### What the exercise asks
Each line with the string "value" is to be copied from the records below.
-*-
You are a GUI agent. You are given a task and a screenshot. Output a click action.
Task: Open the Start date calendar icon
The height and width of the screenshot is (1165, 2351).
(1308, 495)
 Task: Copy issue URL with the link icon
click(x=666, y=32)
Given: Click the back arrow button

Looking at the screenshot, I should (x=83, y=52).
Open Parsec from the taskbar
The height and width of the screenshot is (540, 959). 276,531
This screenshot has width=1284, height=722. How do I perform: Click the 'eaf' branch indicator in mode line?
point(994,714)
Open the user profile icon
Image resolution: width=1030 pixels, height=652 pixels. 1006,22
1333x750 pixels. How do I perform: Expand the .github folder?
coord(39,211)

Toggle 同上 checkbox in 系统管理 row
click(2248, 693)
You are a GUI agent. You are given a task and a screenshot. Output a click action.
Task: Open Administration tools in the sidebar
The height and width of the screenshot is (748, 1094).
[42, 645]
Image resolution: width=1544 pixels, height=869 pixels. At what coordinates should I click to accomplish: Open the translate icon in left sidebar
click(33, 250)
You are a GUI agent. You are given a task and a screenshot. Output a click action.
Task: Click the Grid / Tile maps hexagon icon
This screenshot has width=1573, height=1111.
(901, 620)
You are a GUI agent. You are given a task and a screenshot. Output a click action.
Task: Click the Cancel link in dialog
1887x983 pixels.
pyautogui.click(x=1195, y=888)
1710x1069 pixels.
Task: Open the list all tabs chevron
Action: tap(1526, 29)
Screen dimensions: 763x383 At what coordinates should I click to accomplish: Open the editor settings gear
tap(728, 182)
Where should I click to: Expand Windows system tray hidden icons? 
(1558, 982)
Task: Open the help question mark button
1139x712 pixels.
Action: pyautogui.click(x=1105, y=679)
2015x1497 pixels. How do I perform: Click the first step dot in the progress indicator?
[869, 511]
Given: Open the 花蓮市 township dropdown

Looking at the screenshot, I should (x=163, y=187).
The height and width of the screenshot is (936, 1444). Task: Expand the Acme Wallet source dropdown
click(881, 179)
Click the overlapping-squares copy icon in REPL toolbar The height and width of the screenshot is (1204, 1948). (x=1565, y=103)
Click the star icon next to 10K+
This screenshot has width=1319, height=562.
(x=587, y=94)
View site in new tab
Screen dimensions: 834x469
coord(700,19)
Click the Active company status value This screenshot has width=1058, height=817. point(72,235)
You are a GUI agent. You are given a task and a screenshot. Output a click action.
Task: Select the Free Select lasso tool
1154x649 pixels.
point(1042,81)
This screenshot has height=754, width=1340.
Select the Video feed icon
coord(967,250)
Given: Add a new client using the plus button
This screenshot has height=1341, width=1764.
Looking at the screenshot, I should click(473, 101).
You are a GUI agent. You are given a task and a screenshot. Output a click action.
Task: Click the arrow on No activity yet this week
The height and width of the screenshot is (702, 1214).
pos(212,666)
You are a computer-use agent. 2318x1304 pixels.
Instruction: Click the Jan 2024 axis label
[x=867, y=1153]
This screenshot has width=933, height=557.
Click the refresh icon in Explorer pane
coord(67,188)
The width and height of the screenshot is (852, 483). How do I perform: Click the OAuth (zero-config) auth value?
-*-
### Problem solution
Click the Active company status value This screenshot has width=1058, height=817. point(72,235)
The width and height of the screenshot is (852, 483). How do I perform: Click the OAuth (zero-config) auth value?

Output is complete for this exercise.